Yves Saint Laurent co-founder Pierre Bergé has passed away

The businessman was 86, and died in his sleep following a long illness

“I have always considered our being photographed together unawares as an omen. If either of us had been told what our lives were to become, we would not have believed it.”

So wrote Pierre Bergé, who has died at the age of 86, of being photographed with Yves Saint Laurent standing at the coffin of Christian Dior. It was 1957, and the two men were strangers then – together, they would go on to create one of the most influential fashion houses to have existed, leaving behind an incredible legacy.

Saint Laurent, who had succeeded Dior on his death, was fired from the company in 1960 after he was sent for military service. Bergé had by then become his romantic partner, and together they created their own company, showing first in January 1962. With Bergé in charge of the business, Yves Saint Laurent revolutionised fashion in the second half of the twentieth century – democratising the industry by introducing ready-to-wear line YSL Rive Gauche in 1967, reinventing iconic styles such as Le Smoking, Safari dress and the Mondrian dress, and forming lasting partnerships with muses like Catherine Deneuve.
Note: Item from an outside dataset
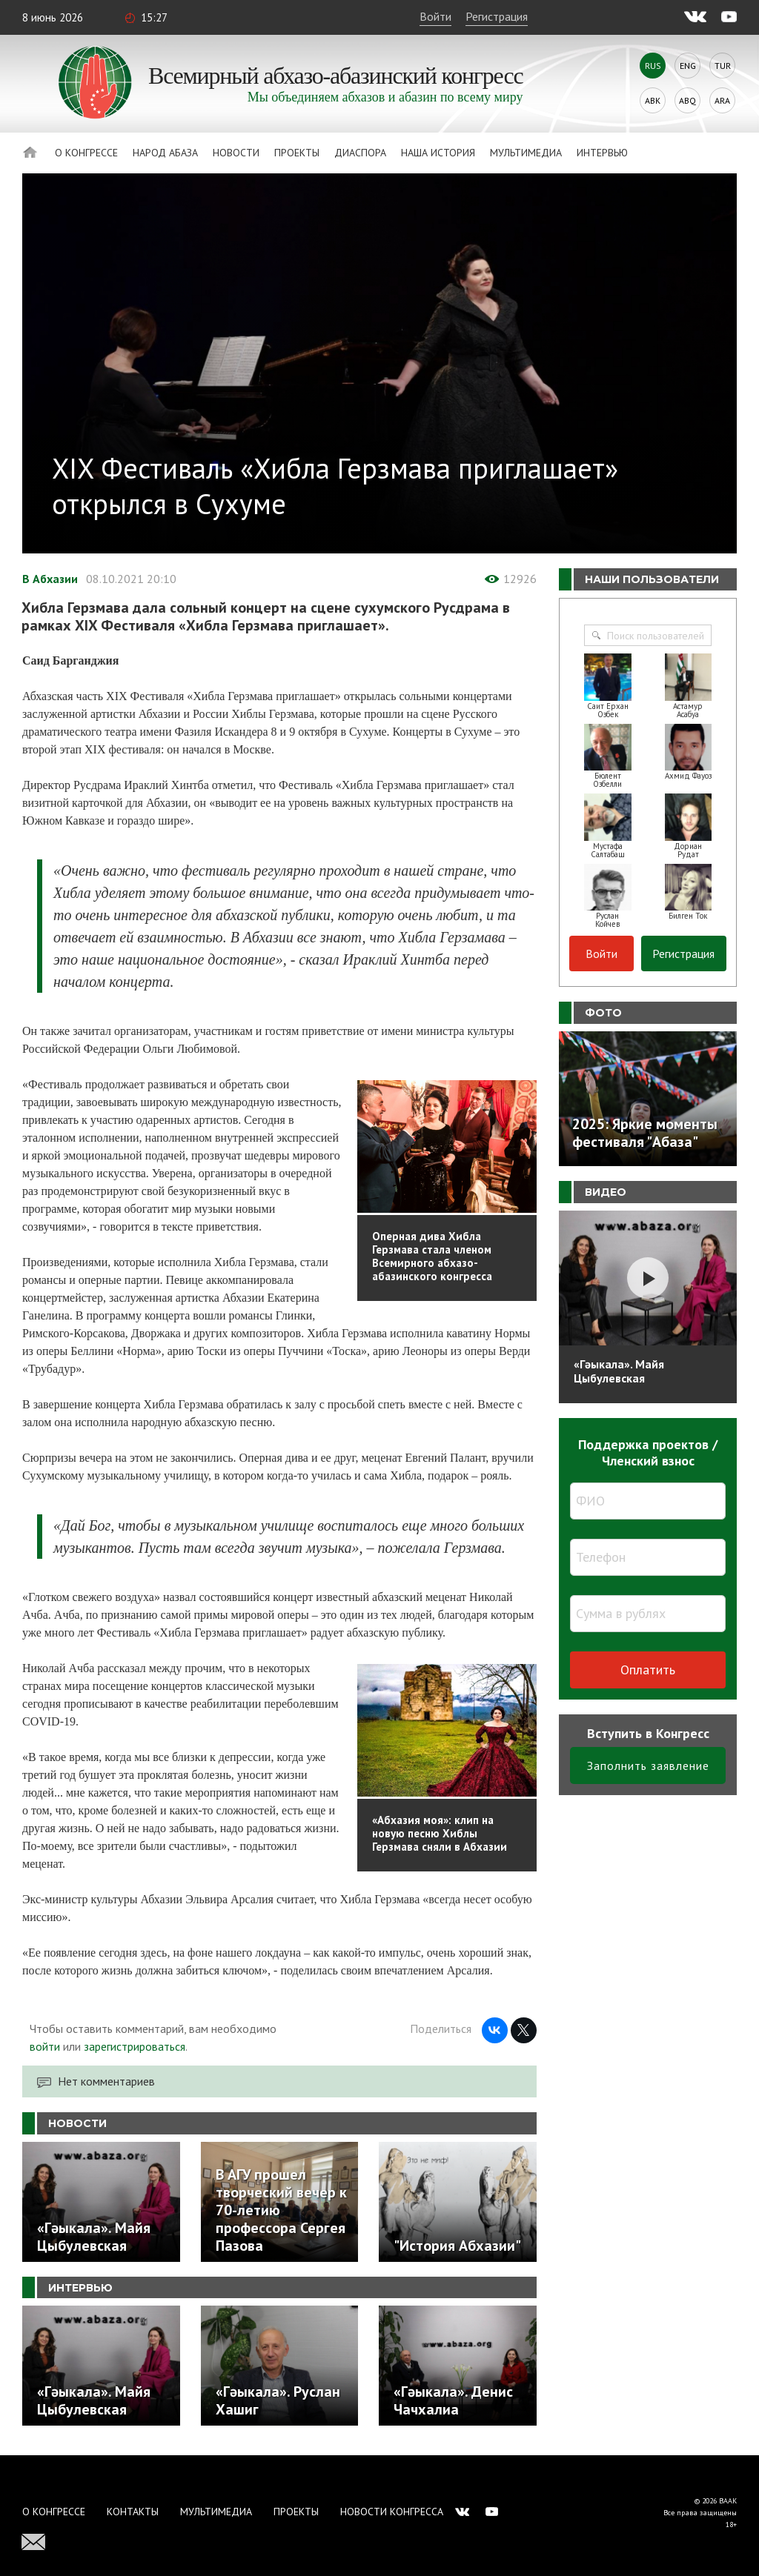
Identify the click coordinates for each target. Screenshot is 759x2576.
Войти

Although the company was sold in 1992 (it is now part of Kering), Bergé had remained involved and was the president of the Fondation Pierre Bergé-Yves Saint Laurent, established in 2002 after YSL’s retirement. He spoke highly of Hedi Slimane, but was less complimentary about other designers chosen to lead the house – “I would like to say precisely that I recognise a lot of talent from Tom Ford - but it is for marketing,” he told Suzy Menkes in 2015. “He was incapable of succeeding Yves Saint Laurent. Therefore it was, as you know, a flop. As for (Stefano) Pilati, it is better not to talk about it because it was nothing at all.”

While Bergé and Saint Laurent split in 1976, they maintained a close relationship (“the divorce was inevitable but the love never stopped,” he said in Saint Laurent’s eulogy) and wed in a civil union shortly before the designer’s death in 2008. Bergé later remarried, and is succeeded by his widow, landscape designer Madison Cox.

As a philanthropist, Bergé championed gay rights, donating a portion of the $484 million raised from selling the art collected by himself and Saint Laurent to AIDS research. The rest of the money has funded two new museums due to open shortly – the Yves Saint Laurent Museum Paris and the Musée Yves Saint Laurent Marrakech.